Pharming leniolisib assessment converted to accelerated word standard as EMA looks for more data
A panel of the European Medicines Agency (EMA) converted Pharming’s assessment (NASDAQ:PHAR) leniolisib for standard review from the rapid review when the committee sent questions to the company, including a request for more data.
Corporate Marketing Authorization Application (MAA) for leniolisib To be accuracy for assessment under the EMA Committee on Human Medicinal Products (CHMP) rapid review in October 2022.
The company is seeking approval for leniolisib to treat patients 12 years of age and older with activated delta phosphoinositide 3-kinase (PI3K) syndrome (APDS), a rare primary immunodeficiency disorder.
The Netherlands-based company said it received a list of inquiries from the EMA, which included a request to submit updated data from an ongoing long-term extension study collected after analysis. temporarily included in the original MAA.

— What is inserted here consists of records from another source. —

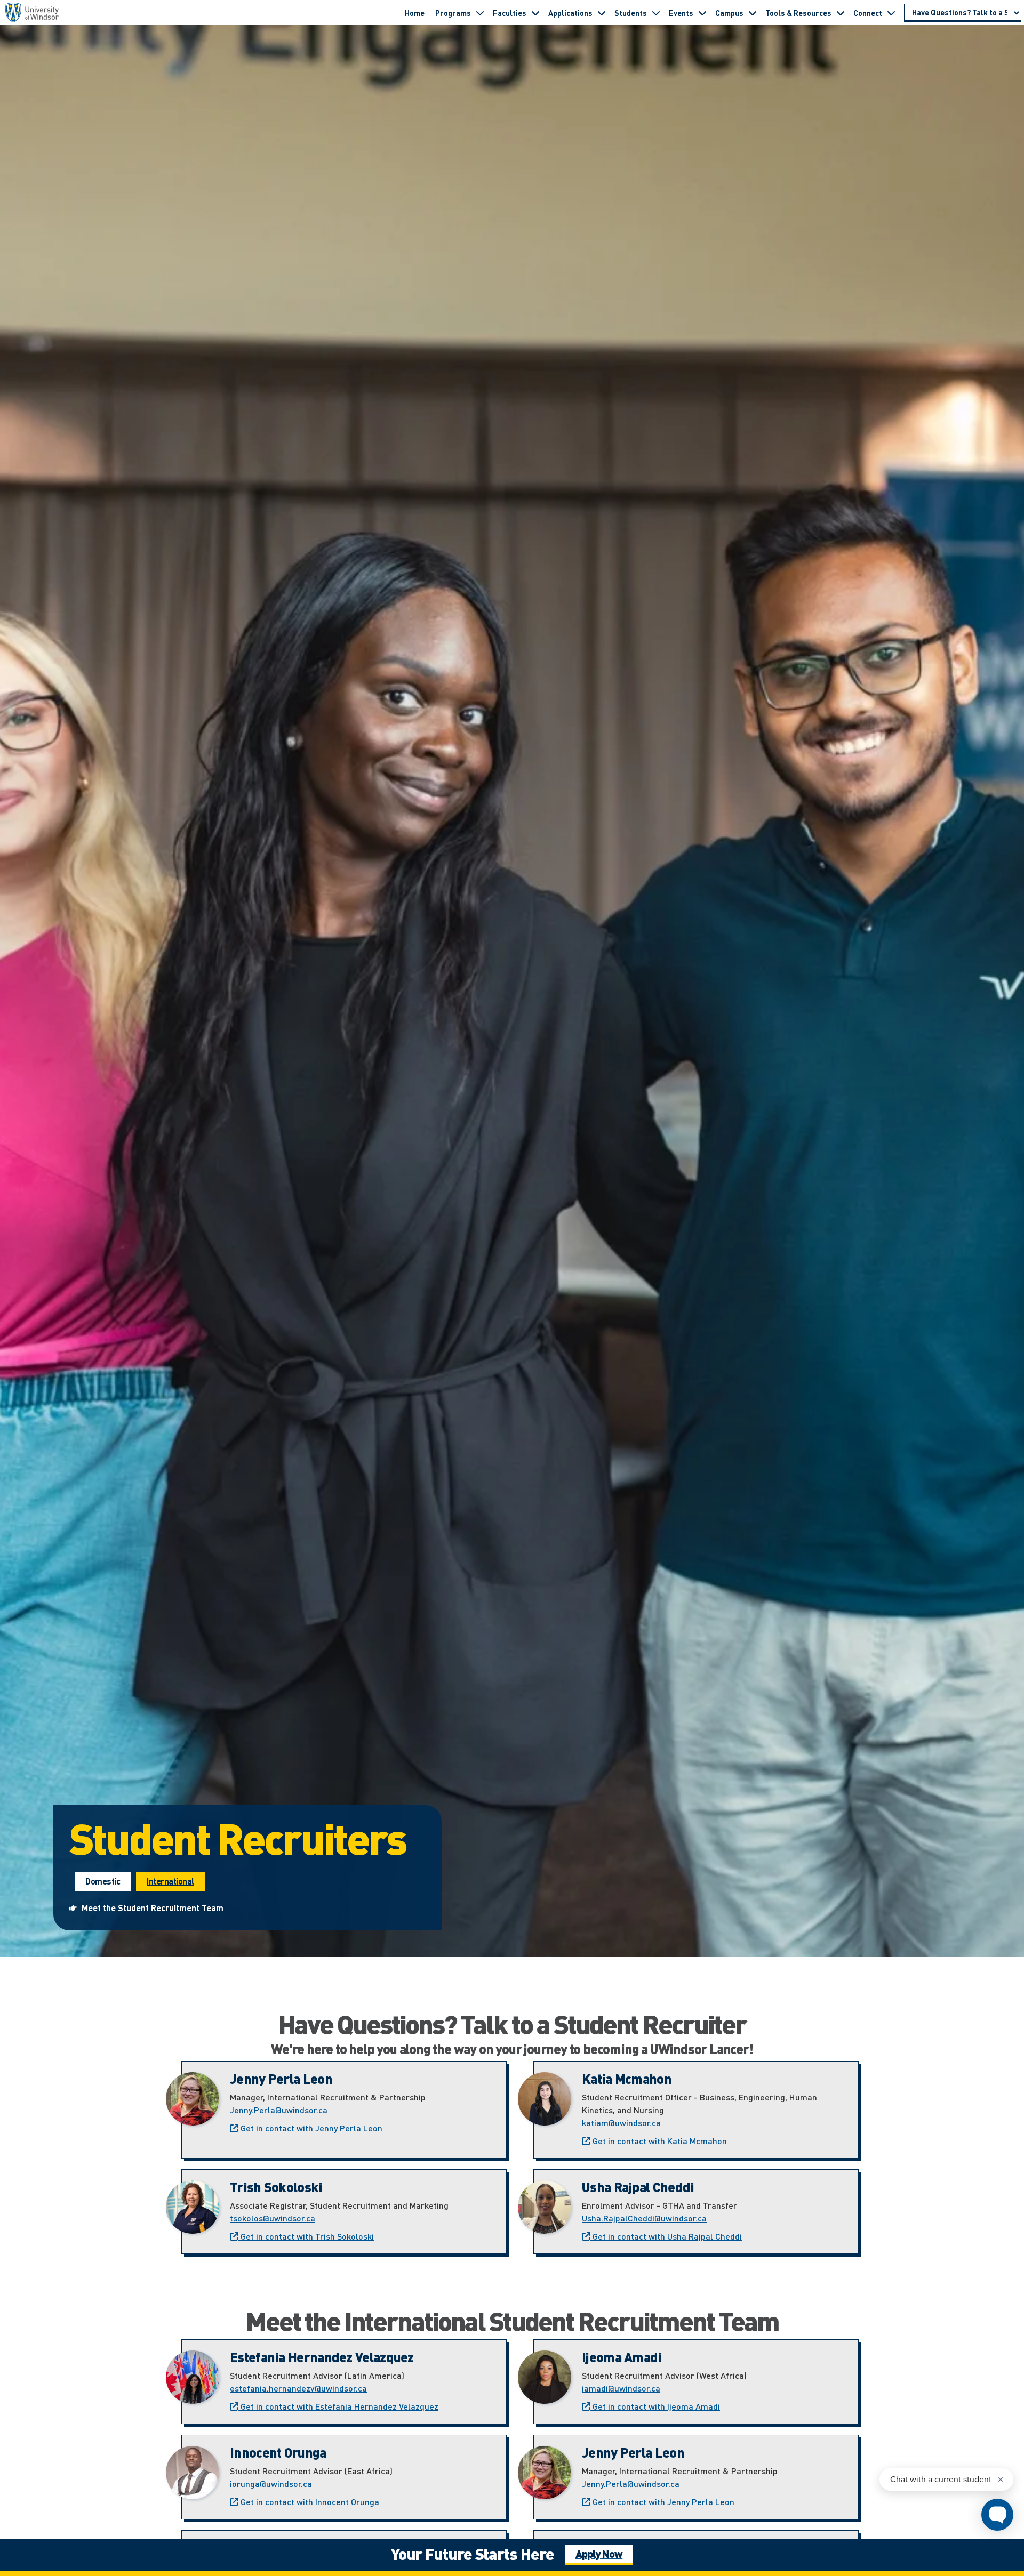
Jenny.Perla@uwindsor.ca (278, 2109)
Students (630, 13)
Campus (729, 13)
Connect (867, 13)
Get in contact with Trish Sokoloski (306, 2236)
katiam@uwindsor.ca (621, 2122)
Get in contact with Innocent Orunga (308, 2501)
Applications (570, 13)
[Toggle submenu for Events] (702, 13)
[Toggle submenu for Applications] (601, 13)
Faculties (509, 13)
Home (415, 13)
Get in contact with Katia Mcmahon (658, 2140)
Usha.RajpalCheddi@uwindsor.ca (644, 2218)
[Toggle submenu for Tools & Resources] (840, 13)
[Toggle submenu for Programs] (480, 13)
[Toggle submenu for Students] (656, 13)
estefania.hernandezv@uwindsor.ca (298, 2388)
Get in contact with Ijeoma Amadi (655, 2406)
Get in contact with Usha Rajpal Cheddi (666, 2236)
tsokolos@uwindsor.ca (272, 2218)
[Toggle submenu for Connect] (891, 13)
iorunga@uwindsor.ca (271, 2483)
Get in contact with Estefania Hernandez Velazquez (338, 2406)
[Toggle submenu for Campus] (752, 13)
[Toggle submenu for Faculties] (535, 13)
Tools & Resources (798, 13)
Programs (453, 13)
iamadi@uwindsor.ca (621, 2388)
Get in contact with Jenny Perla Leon (310, 2128)
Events (681, 13)
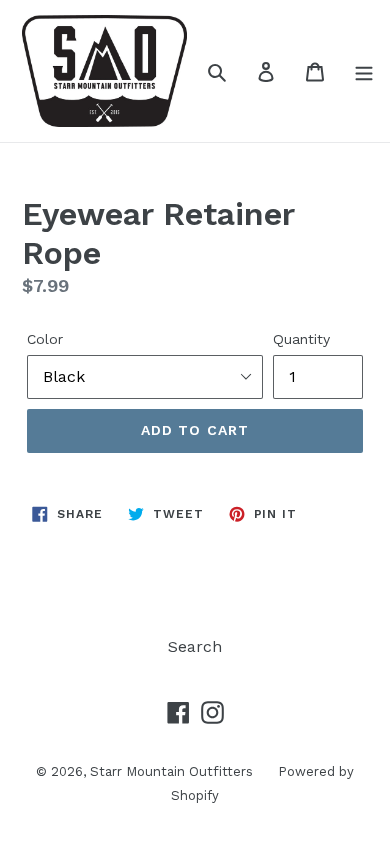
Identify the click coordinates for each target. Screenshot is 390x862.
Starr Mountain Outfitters (171, 771)
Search (195, 646)
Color (45, 339)
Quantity (301, 339)
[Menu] (364, 71)
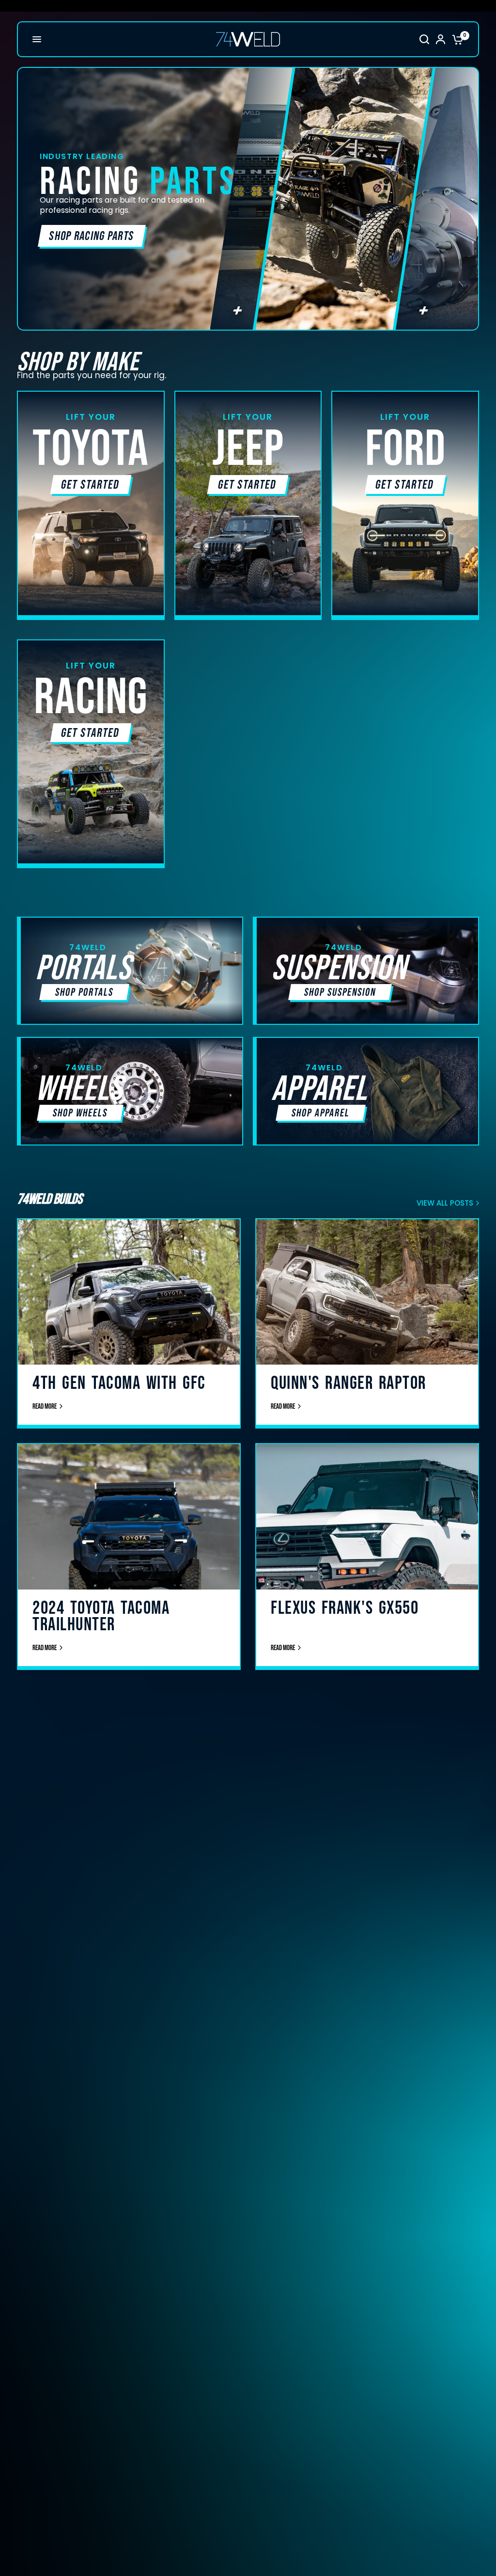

Pharming expects that the CHMP will issue its opinion on leniolisib MAA in the second half of 2023.
“We are continuing to work with EMA through the MAA review process and remain dedicated to seeking regulatory approval for leniolisib within the European Economic Area. In the United States, the review process prioritizes FDA’s NDA leniolisib is still on track, with the PDUFA target date of March 29, 2023,” speak Pharming CEO Sijmen de Vries.
FDA has given priority review to leniolisib in September 2022.
APDS is a rare immunodeficiency disease that affects 1 to 2 people per million and is caused by variants in one of two genes, PIK3CD or PIK3R1, which regulate the maturation of white blood cells. , according to the company.